--- START ---
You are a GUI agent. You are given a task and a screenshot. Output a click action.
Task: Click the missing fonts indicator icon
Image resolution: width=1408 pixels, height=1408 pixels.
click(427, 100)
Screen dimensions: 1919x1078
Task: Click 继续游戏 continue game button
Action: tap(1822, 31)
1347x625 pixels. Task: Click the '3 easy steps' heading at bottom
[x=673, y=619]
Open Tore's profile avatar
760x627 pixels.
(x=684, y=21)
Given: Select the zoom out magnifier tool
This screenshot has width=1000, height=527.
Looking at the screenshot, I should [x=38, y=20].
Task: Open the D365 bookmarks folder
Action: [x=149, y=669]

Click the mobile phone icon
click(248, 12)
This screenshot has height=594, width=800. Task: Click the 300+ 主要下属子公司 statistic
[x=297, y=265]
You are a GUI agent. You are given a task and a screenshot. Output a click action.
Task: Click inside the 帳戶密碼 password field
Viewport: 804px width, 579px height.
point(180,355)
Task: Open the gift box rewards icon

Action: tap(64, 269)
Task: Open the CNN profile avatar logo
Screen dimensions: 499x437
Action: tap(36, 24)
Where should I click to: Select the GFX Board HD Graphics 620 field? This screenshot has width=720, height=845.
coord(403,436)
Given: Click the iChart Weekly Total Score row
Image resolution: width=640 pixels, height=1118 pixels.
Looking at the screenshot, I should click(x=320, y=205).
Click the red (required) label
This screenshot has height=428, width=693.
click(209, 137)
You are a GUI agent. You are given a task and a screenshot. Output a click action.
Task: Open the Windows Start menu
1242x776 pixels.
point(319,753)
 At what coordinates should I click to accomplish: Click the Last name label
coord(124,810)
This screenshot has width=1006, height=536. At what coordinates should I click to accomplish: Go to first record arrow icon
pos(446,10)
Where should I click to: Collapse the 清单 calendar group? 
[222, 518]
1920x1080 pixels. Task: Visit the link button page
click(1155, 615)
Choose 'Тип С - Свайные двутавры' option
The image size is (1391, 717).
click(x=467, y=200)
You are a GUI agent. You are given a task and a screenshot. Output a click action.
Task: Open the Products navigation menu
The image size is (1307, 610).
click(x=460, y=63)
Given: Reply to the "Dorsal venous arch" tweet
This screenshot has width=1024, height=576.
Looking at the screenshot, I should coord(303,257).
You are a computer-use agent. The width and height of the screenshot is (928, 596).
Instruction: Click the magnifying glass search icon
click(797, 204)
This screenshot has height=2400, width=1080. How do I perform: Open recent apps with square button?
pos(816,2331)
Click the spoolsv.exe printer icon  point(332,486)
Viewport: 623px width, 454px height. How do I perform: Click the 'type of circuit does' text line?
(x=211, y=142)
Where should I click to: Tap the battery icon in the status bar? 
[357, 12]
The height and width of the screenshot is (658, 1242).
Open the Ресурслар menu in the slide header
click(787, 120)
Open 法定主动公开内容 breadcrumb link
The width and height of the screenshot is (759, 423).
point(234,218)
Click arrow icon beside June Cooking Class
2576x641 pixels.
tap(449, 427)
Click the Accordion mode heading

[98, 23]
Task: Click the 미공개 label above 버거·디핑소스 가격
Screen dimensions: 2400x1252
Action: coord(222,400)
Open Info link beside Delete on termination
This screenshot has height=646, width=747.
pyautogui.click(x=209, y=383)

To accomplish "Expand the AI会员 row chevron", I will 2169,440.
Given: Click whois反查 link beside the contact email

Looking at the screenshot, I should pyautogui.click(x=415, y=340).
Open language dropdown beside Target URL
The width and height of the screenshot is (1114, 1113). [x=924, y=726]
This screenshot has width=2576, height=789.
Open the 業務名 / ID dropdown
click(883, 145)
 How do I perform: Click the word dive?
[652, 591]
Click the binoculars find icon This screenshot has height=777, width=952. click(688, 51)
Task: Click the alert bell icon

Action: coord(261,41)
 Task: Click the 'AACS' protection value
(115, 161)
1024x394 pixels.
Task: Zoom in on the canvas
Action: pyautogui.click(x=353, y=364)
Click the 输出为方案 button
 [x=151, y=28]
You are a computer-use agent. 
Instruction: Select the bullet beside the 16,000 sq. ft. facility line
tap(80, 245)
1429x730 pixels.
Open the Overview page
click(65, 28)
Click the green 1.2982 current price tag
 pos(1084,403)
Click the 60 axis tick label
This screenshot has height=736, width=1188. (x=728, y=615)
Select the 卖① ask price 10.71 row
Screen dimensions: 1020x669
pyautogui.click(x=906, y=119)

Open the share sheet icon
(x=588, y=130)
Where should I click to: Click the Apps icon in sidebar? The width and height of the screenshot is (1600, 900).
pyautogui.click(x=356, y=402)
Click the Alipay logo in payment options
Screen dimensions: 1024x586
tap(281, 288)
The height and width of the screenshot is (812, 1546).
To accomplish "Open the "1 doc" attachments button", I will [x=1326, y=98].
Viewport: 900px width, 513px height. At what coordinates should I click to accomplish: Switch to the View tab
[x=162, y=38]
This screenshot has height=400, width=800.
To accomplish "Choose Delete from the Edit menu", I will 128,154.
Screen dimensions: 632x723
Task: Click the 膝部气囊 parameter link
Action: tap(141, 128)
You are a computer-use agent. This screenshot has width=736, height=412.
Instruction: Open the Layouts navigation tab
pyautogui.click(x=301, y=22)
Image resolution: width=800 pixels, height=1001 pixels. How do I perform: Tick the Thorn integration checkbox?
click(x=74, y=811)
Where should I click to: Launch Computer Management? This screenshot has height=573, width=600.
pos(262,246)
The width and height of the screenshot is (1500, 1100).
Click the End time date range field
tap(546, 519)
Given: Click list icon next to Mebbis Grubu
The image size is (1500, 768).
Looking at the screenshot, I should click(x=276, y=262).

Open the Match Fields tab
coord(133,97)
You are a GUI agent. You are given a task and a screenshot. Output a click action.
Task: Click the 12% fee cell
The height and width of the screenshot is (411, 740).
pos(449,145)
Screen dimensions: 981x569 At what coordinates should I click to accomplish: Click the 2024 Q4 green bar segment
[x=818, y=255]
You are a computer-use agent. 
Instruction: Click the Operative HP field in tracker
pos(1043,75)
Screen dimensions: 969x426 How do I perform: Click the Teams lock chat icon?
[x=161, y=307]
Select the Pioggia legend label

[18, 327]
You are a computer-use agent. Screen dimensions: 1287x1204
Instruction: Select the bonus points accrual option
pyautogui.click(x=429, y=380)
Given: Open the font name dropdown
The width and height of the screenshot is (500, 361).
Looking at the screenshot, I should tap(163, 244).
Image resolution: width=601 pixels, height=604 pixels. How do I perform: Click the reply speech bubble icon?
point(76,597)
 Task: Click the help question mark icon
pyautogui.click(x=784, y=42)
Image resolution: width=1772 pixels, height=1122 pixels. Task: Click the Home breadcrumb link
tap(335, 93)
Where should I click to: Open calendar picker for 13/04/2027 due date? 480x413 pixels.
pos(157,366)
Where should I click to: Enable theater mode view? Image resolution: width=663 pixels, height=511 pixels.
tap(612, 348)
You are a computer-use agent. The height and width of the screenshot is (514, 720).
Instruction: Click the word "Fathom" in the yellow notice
--- END ---
GOAL OF THE EXERCISE | Please repeat the material above, word for word and in full.

RESPONSE TO THIS EXERCISE |
You are a GUI agent. You are given a task and a screenshot. Output a click action.
Task: Click the missing fonts indicator icon
Image resolution: width=1408 pixels, height=1408 pixels.
click(427, 100)
Screen dimensions: 1919x1078
Task: Click 继续游戏 continue game button
Action: tap(1822, 31)
1347x625 pixels. Task: Click the '3 easy steps' heading at bottom
[x=673, y=619]
Open Tore's profile avatar
760x627 pixels.
(x=684, y=21)
Given: Select the zoom out magnifier tool
This screenshot has width=1000, height=527.
Looking at the screenshot, I should [x=38, y=20].
Task: Open the D365 bookmarks folder
Action: [x=149, y=669]

Click the mobile phone icon
click(248, 12)
This screenshot has height=594, width=800. Task: Click the 300+ 主要下属子公司 statistic
[x=297, y=265]
You are a GUI agent. You are given a task and a screenshot. Output a click action.
Task: Click inside the 帳戶密碼 password field
Viewport: 804px width, 579px height.
point(180,355)
Task: Open the gift box rewards icon

Action: tap(64, 269)
Task: Open the CNN profile avatar logo
Screen dimensions: 499x437
Action: tap(36, 24)
Where should I click to: Select the GFX Board HD Graphics 620 field? This screenshot has width=720, height=845.
coord(403,436)
Given: Click the iChart Weekly Total Score row
Image resolution: width=640 pixels, height=1118 pixels.
Looking at the screenshot, I should click(x=320, y=205).
Click the red (required) label
This screenshot has height=428, width=693.
click(209, 137)
You are a GUI agent. You are given a task and a screenshot. Output a click action.
Task: Open the Windows Start menu
1242x776 pixels.
point(319,753)
 At what coordinates should I click to accomplish: Click the Last name label
coord(124,810)
This screenshot has width=1006, height=536. At what coordinates should I click to accomplish: Go to first record arrow icon
pos(446,10)
Where should I click to: Collapse the 清单 calendar group? 
[222, 518]
1920x1080 pixels. Task: Visit the link button page
click(1155, 615)
Choose 'Тип С - Свайные двутавры' option
The image size is (1391, 717).
click(x=467, y=200)
You are a GUI agent. You are given a task and a screenshot. Output a click action.
Task: Open the Products navigation menu
The image size is (1307, 610).
click(x=460, y=63)
Given: Reply to the "Dorsal venous arch" tweet
This screenshot has width=1024, height=576.
Looking at the screenshot, I should coord(303,257).
You are a computer-use agent. The width and height of the screenshot is (928, 596).
Instruction: Click the magnifying glass search icon
click(797, 204)
This screenshot has height=2400, width=1080. How do I perform: Open recent apps with square button?
pos(816,2331)
Click the spoolsv.exe printer icon  point(332,486)
Viewport: 623px width, 454px height. How do I perform: Click the 'type of circuit does' text line?
(x=211, y=142)
Where should I click to: Tap the battery icon in the status bar? 
[357, 12]
The height and width of the screenshot is (658, 1242).
Open the Ресурслар menu in the slide header
click(787, 120)
Open 法定主动公开内容 breadcrumb link
The width and height of the screenshot is (759, 423).
point(234,218)
Click arrow icon beside June Cooking Class
2576x641 pixels.
tap(449, 427)
Click the Accordion mode heading

[98, 23]
Task: Click the 미공개 label above 버거·디핑소스 가격
Screen dimensions: 2400x1252
Action: coord(222,400)
Open Info link beside Delete on termination
This screenshot has height=646, width=747.
pyautogui.click(x=209, y=383)

To accomplish "Expand the AI会员 row chevron", I will 2169,440.
Given: Click whois反查 link beside the contact email

Looking at the screenshot, I should pyautogui.click(x=415, y=340).
Open language dropdown beside Target URL
The width and height of the screenshot is (1114, 1113). [x=924, y=726]
This screenshot has width=2576, height=789.
Open the 業務名 / ID dropdown
click(883, 145)
 How do I perform: Click the word dive?
[652, 591]
Click the binoculars find icon This screenshot has height=777, width=952. click(688, 51)
Task: Click the alert bell icon

Action: coord(261,41)
 Task: Click the 'AACS' protection value
(115, 161)
1024x394 pixels.
Task: Zoom in on the canvas
Action: pyautogui.click(x=353, y=364)
Click the 输出为方案 button
 [x=151, y=28]
You are a computer-use agent. 
Instruction: Select the bullet beside the 16,000 sq. ft. facility line
tap(80, 245)
1429x730 pixels.
Open the Overview page
click(65, 28)
Click the green 1.2982 current price tag
 pos(1084,403)
Click the 60 axis tick label
This screenshot has height=736, width=1188. (x=728, y=615)
Select the 卖① ask price 10.71 row
Screen dimensions: 1020x669
pyautogui.click(x=906, y=119)

Open the share sheet icon
(x=588, y=130)
Where should I click to: Click the Apps icon in sidebar? The width and height of the screenshot is (1600, 900).
pyautogui.click(x=356, y=402)
Click the Alipay logo in payment options
Screen dimensions: 1024x586
tap(281, 288)
The height and width of the screenshot is (812, 1546).
To accomplish "Open the "1 doc" attachments button", I will [x=1326, y=98].
Viewport: 900px width, 513px height. At what coordinates should I click to accomplish: Switch to the View tab
[x=162, y=38]
This screenshot has height=400, width=800.
To accomplish "Choose Delete from the Edit menu", I will 128,154.
Screen dimensions: 632x723
Task: Click the 膝部气囊 parameter link
Action: tap(141, 128)
You are a computer-use agent. This screenshot has width=736, height=412.
Instruction: Open the Layouts navigation tab
pyautogui.click(x=301, y=22)
Image resolution: width=800 pixels, height=1001 pixels. How do I perform: Tick the Thorn integration checkbox?
click(x=74, y=811)
Where should I click to: Launch Computer Management? This screenshot has height=573, width=600.
pos(262,246)
The width and height of the screenshot is (1500, 1100).
Click the End time date range field
tap(546, 519)
Given: Click list icon next to Mebbis Grubu
The image size is (1500, 768).
Looking at the screenshot, I should click(x=276, y=262).

Open the Match Fields tab
coord(133,97)
You are a GUI agent. You are given a task and a screenshot. Output a click action.
Task: Click the 12% fee cell
The height and width of the screenshot is (411, 740).
pos(449,145)
Screen dimensions: 981x569 At what coordinates should I click to accomplish: Click the 2024 Q4 green bar segment
[x=818, y=255]
You are a computer-use agent. 
Instruction: Click the Operative HP field in tracker
pos(1043,75)
Screen dimensions: 969x426 How do I perform: Click the Teams lock chat icon?
[x=161, y=307]
Select the Pioggia legend label

[18, 327]
You are a computer-use agent. Screen dimensions: 1287x1204
Instruction: Select the bonus points accrual option
pyautogui.click(x=429, y=380)
Given: Open the font name dropdown
The width and height of the screenshot is (500, 361).
Looking at the screenshot, I should tap(163, 244).
Image resolution: width=601 pixels, height=604 pixels. How do I perform: Click the reply speech bubble icon?
point(76,597)
 Task: Click the help question mark icon
pyautogui.click(x=784, y=42)
Image resolution: width=1772 pixels, height=1122 pixels. Task: Click the Home breadcrumb link
tap(335, 93)
Where should I click to: Open calendar picker for 13/04/2027 due date? 480x413 pixels.
pos(157,366)
Where should I click to: Enable theater mode view? Image resolution: width=663 pixels, height=511 pixels.
tap(612, 348)
You are a computer-use agent. The height and width of the screenshot is (514, 720).
Instruction: Click the word "Fathom" in the yellow notice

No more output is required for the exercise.